On St. Patrick's Day last week, a very dear lady and mother to one of my friends named Mrs. R., passed away. She was married to the love of her life for 65 years, had eight children, and also worked as a cardiology nurse. She gave her time and her talent to her church and was much loved and admired by many.
Last week I began to hear about author Rahna Reiko Rizzuto. Ms. Rizzuto has recently written a book about why she decided to give up being a full-time mother and follow her other passions. She is on the talk-show circuit to promote it. Basically, about ten years ago she had a chance to go to Japan for six months to do some research and left behind her husband and two young sons, ages 3 and 5 at the time. She found the experiencing so rewarding that she decided to end her marriage and gave full custody of her children to her husband.
According to Ms. Rizzuto, in Japan she realized the truth about herself. "I did that thing that I didn't want to do, give up my life for someone else." Motherhood had become "all encompassing" and she had allowed herself to be "swallowed up."
To rectify the situation, her kids now pop in after school three times a week to do homework and make dinner. From her perspective, this has worked out well for her family, and has made her a better mother. She says, "I am able to pay attention to them in that block of five or six hours in ways that I wouldn't otherwise have been able to." Her kids don't do overnights. She was happy to miss the "throwing up in the middle of the night."
As a result she has been able to "give myself more priority." She says further, "We have to have the freedom to decide what we it is we are going to do and how it is we are going to shape our motherhood and shape our lives."
When asked about her children she says, "My children are fine and not traumatized. They have everything they need. The truth is it is not coming from the people they think it should be coming from."
I've been quietly mulling this all over. It seems to me that Ms. Rizzuto has effectively turned in her role of mother for that of a part-time afterschool care provider. She's been able to get away with it, at least in her own mind and she wrote a book to profit from it too. If her children are sure of one thing, it's that she is her own #1 priority and they might come a distant 2nd or 3rd. Unless they're sick. She doesn't like to do sick - especially at night.

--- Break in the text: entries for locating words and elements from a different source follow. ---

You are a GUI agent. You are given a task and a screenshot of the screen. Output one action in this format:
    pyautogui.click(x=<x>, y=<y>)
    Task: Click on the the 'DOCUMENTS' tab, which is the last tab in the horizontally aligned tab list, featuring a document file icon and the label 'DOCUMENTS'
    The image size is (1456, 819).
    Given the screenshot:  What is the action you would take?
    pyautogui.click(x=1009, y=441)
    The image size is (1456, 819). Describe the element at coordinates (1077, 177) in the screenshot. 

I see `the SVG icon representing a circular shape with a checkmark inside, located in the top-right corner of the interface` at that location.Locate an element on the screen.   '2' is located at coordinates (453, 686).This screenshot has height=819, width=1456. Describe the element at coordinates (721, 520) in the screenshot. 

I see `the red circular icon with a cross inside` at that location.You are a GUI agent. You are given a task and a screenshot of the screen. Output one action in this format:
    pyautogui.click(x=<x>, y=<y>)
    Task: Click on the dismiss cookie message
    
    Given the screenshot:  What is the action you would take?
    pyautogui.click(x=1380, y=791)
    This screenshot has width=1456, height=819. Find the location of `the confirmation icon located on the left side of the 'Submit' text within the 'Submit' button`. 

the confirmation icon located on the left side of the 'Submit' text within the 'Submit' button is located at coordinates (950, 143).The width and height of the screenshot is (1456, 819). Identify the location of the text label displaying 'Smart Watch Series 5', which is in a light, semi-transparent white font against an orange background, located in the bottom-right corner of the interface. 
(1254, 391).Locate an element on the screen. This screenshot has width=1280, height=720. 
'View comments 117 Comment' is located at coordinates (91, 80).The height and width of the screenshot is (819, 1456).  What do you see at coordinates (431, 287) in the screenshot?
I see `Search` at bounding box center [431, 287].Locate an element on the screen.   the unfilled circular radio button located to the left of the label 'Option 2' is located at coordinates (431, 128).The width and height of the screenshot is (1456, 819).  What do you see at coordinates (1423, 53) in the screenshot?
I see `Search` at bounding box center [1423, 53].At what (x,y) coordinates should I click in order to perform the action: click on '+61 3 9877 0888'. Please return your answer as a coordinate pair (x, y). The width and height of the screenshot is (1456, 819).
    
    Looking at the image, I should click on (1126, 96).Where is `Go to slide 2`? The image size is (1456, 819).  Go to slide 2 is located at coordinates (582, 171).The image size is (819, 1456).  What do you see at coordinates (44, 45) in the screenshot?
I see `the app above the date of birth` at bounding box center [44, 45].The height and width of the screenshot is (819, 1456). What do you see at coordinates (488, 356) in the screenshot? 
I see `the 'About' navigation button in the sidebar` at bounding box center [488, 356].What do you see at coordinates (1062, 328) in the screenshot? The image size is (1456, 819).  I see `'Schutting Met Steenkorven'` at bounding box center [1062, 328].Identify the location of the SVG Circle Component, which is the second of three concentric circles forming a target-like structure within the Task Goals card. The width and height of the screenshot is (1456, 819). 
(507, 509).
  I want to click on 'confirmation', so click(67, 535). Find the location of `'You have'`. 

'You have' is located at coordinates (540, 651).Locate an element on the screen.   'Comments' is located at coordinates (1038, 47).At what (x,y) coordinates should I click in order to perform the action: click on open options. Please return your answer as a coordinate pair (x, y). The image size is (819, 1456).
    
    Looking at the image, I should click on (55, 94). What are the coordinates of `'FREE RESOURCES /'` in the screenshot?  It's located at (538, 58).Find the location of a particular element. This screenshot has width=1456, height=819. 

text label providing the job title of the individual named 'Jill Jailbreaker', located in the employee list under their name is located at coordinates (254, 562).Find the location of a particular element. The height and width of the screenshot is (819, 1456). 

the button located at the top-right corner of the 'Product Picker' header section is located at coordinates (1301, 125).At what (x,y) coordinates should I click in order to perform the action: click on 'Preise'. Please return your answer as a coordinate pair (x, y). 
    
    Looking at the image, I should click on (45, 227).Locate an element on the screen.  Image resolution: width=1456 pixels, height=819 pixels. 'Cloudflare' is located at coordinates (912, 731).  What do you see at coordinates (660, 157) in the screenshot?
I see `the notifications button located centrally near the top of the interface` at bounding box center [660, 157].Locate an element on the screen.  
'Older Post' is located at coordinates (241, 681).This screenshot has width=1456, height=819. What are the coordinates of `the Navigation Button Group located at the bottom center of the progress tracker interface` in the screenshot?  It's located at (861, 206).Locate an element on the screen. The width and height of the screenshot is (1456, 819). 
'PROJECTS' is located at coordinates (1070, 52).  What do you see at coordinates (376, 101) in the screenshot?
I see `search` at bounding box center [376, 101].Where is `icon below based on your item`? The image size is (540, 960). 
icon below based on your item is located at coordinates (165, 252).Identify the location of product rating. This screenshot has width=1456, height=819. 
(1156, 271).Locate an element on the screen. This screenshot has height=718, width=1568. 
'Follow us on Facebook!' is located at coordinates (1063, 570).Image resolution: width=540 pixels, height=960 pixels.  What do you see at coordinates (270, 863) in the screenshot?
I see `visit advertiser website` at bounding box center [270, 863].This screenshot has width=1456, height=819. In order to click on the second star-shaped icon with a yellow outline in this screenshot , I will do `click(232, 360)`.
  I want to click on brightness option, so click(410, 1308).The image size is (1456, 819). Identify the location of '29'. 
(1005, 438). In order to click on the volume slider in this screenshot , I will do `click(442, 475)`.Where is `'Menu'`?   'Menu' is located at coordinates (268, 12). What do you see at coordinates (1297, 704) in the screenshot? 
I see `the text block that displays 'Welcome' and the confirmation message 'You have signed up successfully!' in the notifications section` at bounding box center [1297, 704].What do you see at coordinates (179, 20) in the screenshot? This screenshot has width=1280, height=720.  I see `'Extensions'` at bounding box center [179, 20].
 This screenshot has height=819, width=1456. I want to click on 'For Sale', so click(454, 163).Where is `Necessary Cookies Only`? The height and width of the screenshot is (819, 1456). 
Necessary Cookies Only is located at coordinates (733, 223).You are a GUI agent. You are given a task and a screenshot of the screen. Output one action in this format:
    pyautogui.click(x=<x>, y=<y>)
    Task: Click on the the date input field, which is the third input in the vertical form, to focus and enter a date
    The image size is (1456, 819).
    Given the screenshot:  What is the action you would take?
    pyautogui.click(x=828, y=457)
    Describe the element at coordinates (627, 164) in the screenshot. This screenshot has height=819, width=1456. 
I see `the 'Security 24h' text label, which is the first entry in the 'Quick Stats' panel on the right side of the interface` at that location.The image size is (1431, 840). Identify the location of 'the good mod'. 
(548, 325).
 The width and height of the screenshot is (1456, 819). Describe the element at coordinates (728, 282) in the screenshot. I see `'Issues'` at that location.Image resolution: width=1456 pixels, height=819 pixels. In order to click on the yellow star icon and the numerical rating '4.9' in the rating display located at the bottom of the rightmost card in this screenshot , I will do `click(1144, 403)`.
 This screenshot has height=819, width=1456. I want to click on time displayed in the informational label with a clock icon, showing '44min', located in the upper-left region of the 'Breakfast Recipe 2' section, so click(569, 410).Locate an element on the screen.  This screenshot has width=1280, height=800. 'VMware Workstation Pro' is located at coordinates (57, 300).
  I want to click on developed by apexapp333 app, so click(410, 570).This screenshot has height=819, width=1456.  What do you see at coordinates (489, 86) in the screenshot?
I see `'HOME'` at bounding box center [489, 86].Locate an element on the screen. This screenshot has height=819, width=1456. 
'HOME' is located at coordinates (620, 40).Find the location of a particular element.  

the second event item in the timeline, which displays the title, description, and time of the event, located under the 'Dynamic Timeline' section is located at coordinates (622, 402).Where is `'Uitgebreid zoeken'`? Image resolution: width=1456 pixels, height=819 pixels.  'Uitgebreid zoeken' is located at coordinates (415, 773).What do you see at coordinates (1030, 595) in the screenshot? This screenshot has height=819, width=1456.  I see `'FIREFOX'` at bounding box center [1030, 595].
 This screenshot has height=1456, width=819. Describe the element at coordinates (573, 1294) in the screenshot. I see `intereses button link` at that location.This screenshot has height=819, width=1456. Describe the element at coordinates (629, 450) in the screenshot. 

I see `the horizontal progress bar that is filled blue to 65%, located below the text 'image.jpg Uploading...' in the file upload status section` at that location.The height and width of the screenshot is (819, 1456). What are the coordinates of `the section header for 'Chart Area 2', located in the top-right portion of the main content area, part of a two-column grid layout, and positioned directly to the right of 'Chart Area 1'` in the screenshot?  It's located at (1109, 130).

And while the novelty of her chutzpah might sell a few books I wouldn't be surprised to find this one in the dollar bin shortly. Bottom line is that she threw away her chance to love, mold, shape and guide the children she brought into this world. Stories of abandonment and self-centeredness don't inspire and uplift people.
Mrs. R. inspired us though. The funeral home was packed, the funeral was well-attended, and there were memories, tears and laughter as her children, grandchildren, great-grandchildren, family and friends shared their stories about the life of this wonderful woman. You see Mrs. R. learned how to do that thing which eluded Ms. Rizzuto - she learned to fully find herself by allowing herself to be lost; that by total giving, she gained everything; and that by complete loving she became much loved.
I loved the story told at her homily today about how she brought tape recordings of heart sounds home so that she could study them in her quest to become a better cardiology nurse. She played them at the breakfast table and her kids heard them too! She didn't run away from her family to make herself a priority! By including her family she was able to enrich everybody including herself. It was by being all encompassed as a wife and mother that she became a better nurse, a better person, and a better Christian. Her example inspired us in a way that book about self-centered choices never could.
Ms. Rizzuto says that women have a story that needs to be heard. Mrs. R's story was not only heard, but learned and remembered and will be passed down fondly for years to come. Mrs. R. didn't write a book. She lived her life well and completely - and in doing so she became the best version of herself that she could ever be. And unlike the yellow decay of aging book pages, her example, influences and memory will live on. That's how to live a life well. Well done Mrs. R.